Créer mais aussi restaurer

«Pour les commandes, les clients me contactent, à travers mes sites Internet qui me font connaître, je travaille également avec les architectes et des décorateurs. Nous discutons pour savoir ce que veut vraiment le client, puis je réalise les plans. Avec mon associé en Italie qui a un atelier, c'est là-bas que les pièces sont réalisées sur mesure. Pourquoi l'Italie? Il y a là-bas une grande expérience et tradition dans la fabrication des luminaires, notamment à Venise et Florence. Ils sont souples et savent s'adapter. Le Suisse dira qu'il ne sait pas faire, qu'il faut s'adresser à quelqu'un qui sait. Au contraire, l'Italien fera le job. Après fabrication, les pièces détachées sont livrées à l'atelier de Puidoux et j'effectue l'assemblage. Enfin, j'installe les pièces terminées chez le client».

Sculptures lumineuses

Une fois la voisine saluée, les tasses à café lavées - «comme je m'invite chez elle, la moindre des choses est de laver ce que j'ai employé» - retour dans son atelier.

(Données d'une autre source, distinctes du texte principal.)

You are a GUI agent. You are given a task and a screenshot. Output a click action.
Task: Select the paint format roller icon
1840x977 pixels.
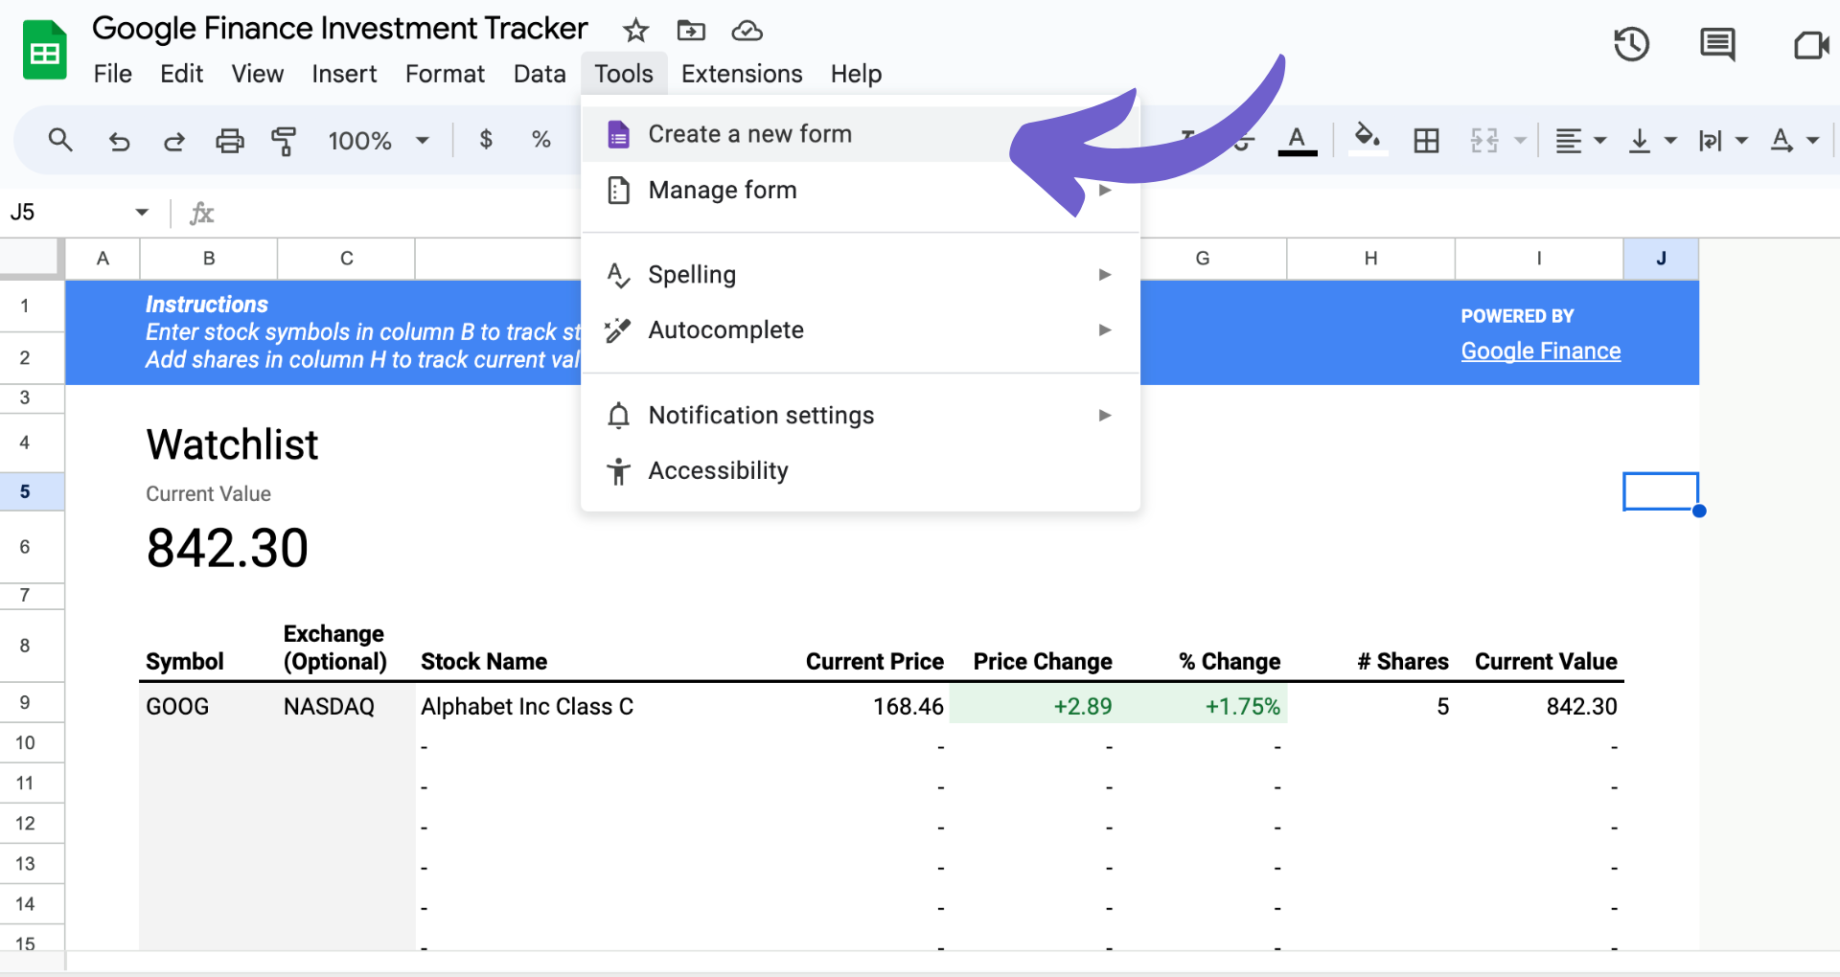284,142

Environ 50 m2 garnis de chandeliers en tous genres, souvent de la rénovation que les clients ne sont pas encore venus chercher ou des lustres anciens à la vente. Si le 50% de l'activité dont il vit aujourd'hui est la fabrication de pièces sur mesure, Bertrand Cazenave restaure aussi. «Par exemple, certains clients apportent les chandeliers de leurs grands-mamans. C'est environ 45% de mon activité». La dernière petite partie est l'importation de lustres industriels de Chine et les sculptures lumineuses. L'Amoureux d'adoption – sobriquet des habitants de Puidoux - précise, en désignant un assemblage de bouteilles en PET, gobelets plastique, pneu: «Par exemple celle-ci est une commande de l'association Net' Leman pour sensibiliser à la pollution dans le lac. Elle est composée de déchets plastique, tous trouvés dans le Léman. Ce lustre «tiré du lac» a été exposé à l'ONU, voici les photos!, s'exclame-t-il fièrement. D'ailleurs, je ferai en février la première exposition de statues lumineuses au Casino de Genève».